Often it is false. That’s life. But what’s the alternative? Letting politicians make all my decisions for me? How’s that working out?
In the old days we used to blame people for acting imprudently, and say that since their bad choices were their own fault, they deserved to suffer the consequences. Now we see that these errors aren’t a function of bad character, but of our shared cognitive inheritance. The proper reaction is not blame, but an impulse to help one another.
In the old days we used to accord everyone the dignity of making his or her own decisions, even though that might not work out well for them, because the harmless mistakes of others are none of our damn business. Now we see that we are all one vast communitarian hive, and we must submit our decisions to be made by others for the good of the collective. Or else.
Yeah, I think history has a thing or two to say about that, as well.
Ms.

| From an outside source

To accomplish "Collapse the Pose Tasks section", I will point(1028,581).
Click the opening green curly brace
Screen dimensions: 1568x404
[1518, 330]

Conly, an assistant professor of philosophy at Bowdoin College, is of course plugging a book. Get a load of this: Against Autonomy: Justifying Coercive Paternalism. And no, she’s still not being ironic.
Since Mill’s seminal work On Liberty, philosophers and political theorists have accepted that we should respect the decisions of individual agents when those decisions affect no one other than themselves. Indeed, to respect autonomy is often understood to be the chief way to bear witness to the intrinsic value of persons. In this book, Sarah Conly rejects the idea of autonomy as inviolable. Drawing on sources from behavioural economics and social psychology, she argues that we are so often irrational in making our decisions that our autonomous choices often undercut the achievement of our own goals. Thus in many cases it would advance our goals more effectively if government were to prevent us from acting in accordance with our decisions. Her argument challenges widely held views of moral agency, democratic values and the public/private distinction, and will interest readers in ethics, political philosophy, political theory and philosophy of law.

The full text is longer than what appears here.